Journal of vascular surgery

Transglutaminase type 2 in human abdominal aortic aneurysm is a potential factor in the stabilization of extracellular matrix.

PMID 23538006


The aim of this study was to evaluate transglutaminase type 2 (TG2) expression in human abdominal aortic aneurysm (AAA) tissue and to elucidate a potential role of TG2 in AAA formation. TG2, which is a Ca(2+)-dependent cross-linking enzyme, has been proven important for stabilizing the extracellular matrix. However, there is no evidence of the effect of TG2 on AAA formation in a human model. Aortic wall tissues were obtained during surgery in AAA patients (n = 38) and in patients with aortoiliac occlusive disease (Control; n = 4) in the Asan Medical Center from March 2011 to February 2012. In each AAA patient, the aortic neck (Neck) and maximally dilated portion (Max) of the aneurysm were sampled for analysis. TG2 expression was evaluated using immunohistochemistry and Western blotting. In addition, ex vivo experiments of isolated AAA tissue culture with the TG2 inhibitor cystamine and recombinant human TG2 were performed. Among 38 AAA patients, 11 had ruptured (contained or free) AAAs.
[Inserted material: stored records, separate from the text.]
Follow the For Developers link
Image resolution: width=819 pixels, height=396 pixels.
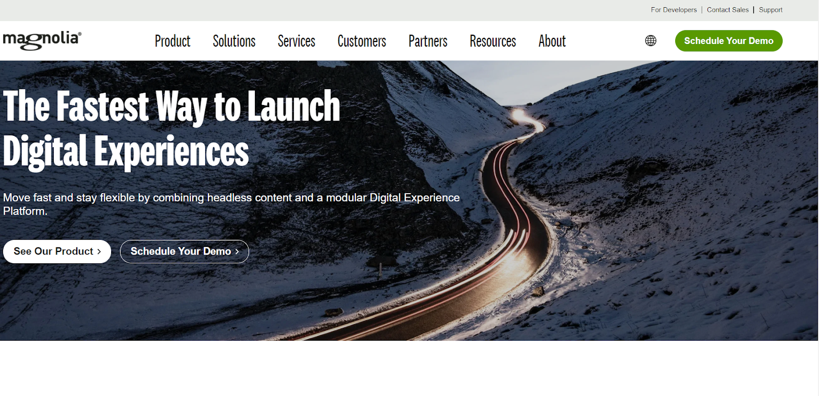pos(674,10)
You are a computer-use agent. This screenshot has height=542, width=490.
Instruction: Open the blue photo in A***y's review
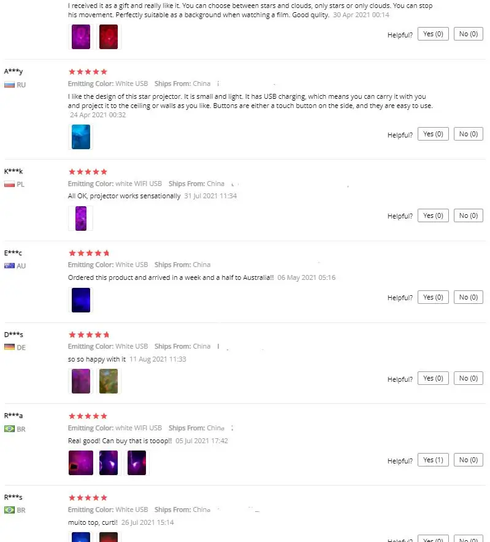click(x=81, y=137)
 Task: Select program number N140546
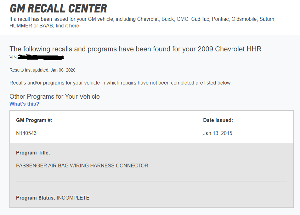(26, 133)
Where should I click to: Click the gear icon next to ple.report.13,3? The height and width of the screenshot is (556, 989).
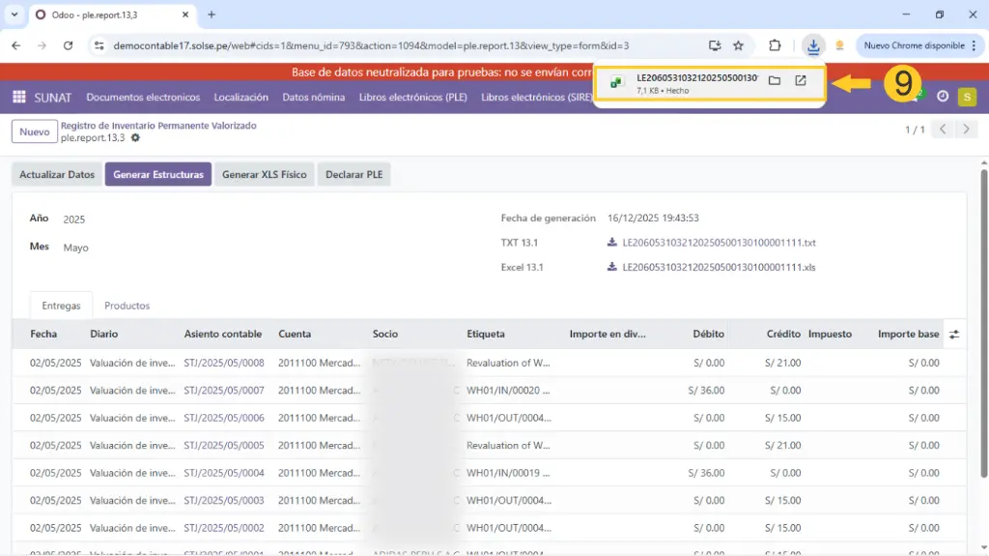135,138
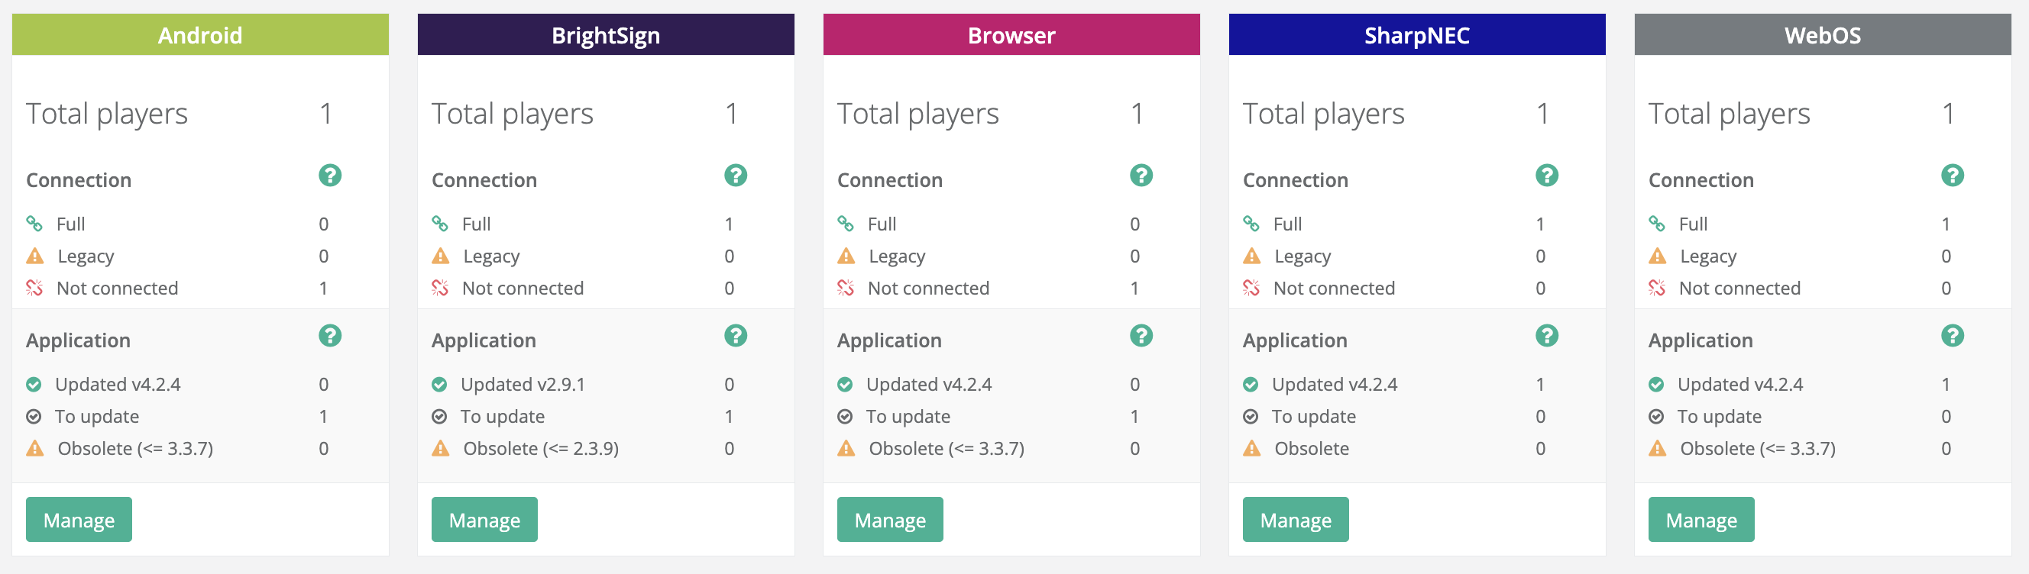Click Browser Legacy warning triangle icon
The image size is (2029, 574).
click(x=846, y=256)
The mean maximal diameter of AAAs was 6.09 ± 1.46 cm. TG2 expressions of Max were significantly increased compared with those of Control (1.7-fold increase of Control; P = .00). Compared with Control, the intensities of tissue necrosis factor-α, matrix metalloproteinase (MMP)-2, MMP-9, and tissue inhibitors of metalloproteinase-2 were significantly upregulated in Max (1.7-fold, 1.5-fold, 1.3-fold, and 1.6-fold increases of Control; P = .00, P = .004, P = .046, and P = .007, respectively). Furthermore, double immunofluorescent staining showed that colocalization of TG2/transforming growth factor-β or TG2/fibronectin was prominent in Max compared with those of Neck or Control. In addition, MMP-2 intensity was upregulated in ruptured AAAs compared with unruptured AAAs, with marginal significance (P = .078). Ex vivo experiments showed that protein expressions of tissue necrosis factor-α, MMP-2, and MMP-9 in cultured AAA tissue were decreased by recombinant human TG2 but were increased by exogenous cystamine. The TG2 expression in the maximally dilated portion of AAAs was enhanced compared with that of nondilated aorta. It is suggested that TG2 has a potential effect in stabilization of extracellular matrix by inhibition of proinflammatory cytokines and MMPs or by interaction with fibronectin and transforming growth factor-β.